Entries follow. Return each line that contains the word "screenshot".

DATA TO EXAMINE >>
######
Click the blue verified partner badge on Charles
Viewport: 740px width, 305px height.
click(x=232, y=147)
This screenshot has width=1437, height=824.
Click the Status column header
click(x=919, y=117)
######
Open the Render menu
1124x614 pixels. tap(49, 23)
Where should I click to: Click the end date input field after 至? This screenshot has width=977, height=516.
######
TASK RESPONSE >>
This screenshot has width=1437, height=824.
Where should I click to: Click the end date input field after 至? This screenshot has width=977, height=516.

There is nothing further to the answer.